Stored data entries:
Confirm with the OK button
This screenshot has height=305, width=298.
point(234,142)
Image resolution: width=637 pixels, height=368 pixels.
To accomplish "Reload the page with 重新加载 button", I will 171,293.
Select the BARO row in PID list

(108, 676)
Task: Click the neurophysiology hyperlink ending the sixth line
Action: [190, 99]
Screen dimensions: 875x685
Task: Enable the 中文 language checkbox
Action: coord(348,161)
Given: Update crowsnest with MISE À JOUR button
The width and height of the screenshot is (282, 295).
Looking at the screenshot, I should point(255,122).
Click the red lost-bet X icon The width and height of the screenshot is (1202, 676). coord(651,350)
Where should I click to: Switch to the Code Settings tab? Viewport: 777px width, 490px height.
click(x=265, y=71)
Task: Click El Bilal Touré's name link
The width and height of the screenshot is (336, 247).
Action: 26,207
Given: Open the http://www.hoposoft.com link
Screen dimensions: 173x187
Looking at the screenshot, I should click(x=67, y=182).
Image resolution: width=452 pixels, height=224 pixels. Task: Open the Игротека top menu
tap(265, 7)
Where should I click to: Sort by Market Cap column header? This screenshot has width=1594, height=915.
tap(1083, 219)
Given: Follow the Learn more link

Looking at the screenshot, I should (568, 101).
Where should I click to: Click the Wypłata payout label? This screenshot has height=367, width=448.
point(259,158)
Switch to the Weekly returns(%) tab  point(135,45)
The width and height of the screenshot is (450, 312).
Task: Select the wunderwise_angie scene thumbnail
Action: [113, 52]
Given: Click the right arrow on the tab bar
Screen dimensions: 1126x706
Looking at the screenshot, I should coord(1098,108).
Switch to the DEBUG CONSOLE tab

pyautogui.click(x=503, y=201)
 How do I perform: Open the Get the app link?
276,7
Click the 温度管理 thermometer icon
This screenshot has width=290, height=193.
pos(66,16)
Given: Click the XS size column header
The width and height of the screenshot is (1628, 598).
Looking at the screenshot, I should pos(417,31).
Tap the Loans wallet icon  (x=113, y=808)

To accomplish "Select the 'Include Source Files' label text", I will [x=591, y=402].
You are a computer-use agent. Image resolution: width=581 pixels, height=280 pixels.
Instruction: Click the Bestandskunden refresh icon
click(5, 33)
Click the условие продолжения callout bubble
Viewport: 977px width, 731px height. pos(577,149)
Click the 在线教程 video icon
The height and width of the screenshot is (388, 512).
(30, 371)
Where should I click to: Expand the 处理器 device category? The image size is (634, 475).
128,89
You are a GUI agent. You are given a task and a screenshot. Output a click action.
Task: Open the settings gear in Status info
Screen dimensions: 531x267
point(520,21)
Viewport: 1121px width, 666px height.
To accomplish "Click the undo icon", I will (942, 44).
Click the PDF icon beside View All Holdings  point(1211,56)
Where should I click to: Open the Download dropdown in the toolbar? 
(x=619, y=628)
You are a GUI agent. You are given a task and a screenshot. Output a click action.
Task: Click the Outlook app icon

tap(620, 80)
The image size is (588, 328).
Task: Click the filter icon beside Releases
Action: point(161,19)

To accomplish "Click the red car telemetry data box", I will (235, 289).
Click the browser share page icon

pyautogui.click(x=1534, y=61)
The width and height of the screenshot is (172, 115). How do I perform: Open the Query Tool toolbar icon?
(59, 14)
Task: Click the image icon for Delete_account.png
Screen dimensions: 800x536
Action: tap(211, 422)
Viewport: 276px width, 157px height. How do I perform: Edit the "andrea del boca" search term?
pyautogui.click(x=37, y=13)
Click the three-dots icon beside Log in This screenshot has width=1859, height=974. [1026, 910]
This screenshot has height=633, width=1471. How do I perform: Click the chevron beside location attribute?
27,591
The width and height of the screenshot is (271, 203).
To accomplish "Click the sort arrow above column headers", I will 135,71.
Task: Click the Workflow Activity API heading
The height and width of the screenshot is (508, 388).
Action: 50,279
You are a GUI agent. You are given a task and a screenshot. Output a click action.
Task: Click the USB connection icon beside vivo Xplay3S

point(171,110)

WHAT YOU SHOULD DO: Wherever a line of the data holds "arrow", copy that line.

ANSWER SECTION:
Given: Click the right arrow on the tab bar
To accomplish "Click the sort arrow above column headers", I will 135,71.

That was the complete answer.